Please begin at the entry line that has "Viewport: 126px width, 143px" and stop after the one that has "[x=677, y=391]", and give those lines again with "chart" swapped for "graph" and everything else kept the same.

→ **Data shown**:
┌──

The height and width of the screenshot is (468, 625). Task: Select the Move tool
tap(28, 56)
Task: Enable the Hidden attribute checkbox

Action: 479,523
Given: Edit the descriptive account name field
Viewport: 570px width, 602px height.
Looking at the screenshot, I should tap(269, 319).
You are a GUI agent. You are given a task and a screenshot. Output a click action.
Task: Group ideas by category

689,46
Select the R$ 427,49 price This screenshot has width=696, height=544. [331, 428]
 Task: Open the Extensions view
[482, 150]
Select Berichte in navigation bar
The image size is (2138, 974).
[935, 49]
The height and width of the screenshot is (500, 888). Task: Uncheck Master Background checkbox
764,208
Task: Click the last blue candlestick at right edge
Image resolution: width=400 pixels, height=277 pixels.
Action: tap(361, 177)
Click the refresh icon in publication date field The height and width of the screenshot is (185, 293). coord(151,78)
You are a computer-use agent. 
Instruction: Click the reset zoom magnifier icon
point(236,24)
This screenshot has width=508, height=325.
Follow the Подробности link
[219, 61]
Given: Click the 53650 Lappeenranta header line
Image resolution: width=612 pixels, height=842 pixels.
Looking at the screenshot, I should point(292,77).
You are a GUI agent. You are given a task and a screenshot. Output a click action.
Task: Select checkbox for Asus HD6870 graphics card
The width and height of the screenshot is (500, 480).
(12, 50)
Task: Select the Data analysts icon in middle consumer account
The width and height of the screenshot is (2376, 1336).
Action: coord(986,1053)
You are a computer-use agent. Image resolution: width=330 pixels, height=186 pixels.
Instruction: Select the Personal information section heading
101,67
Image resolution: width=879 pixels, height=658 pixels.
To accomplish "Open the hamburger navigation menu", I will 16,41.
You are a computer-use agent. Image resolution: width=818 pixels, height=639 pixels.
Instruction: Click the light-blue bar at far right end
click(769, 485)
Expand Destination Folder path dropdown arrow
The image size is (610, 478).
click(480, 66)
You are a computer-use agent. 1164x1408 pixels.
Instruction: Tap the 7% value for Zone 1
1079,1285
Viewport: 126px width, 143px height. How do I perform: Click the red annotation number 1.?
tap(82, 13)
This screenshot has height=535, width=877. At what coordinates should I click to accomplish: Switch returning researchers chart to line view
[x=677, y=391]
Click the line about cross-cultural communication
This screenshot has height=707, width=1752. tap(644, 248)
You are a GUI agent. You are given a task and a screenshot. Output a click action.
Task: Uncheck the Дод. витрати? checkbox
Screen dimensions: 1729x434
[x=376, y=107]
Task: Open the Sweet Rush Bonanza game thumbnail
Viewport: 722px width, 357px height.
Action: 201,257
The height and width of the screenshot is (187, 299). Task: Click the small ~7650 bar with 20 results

└──

→ **Exercise result**:
Viewport: 126px width, 143px height. How do I perform: Click the red annotation number 1.?
tap(82, 13)
This screenshot has height=535, width=877. At what coordinates should I click to accomplish: Switch returning researchers graph to line view
[x=677, y=391]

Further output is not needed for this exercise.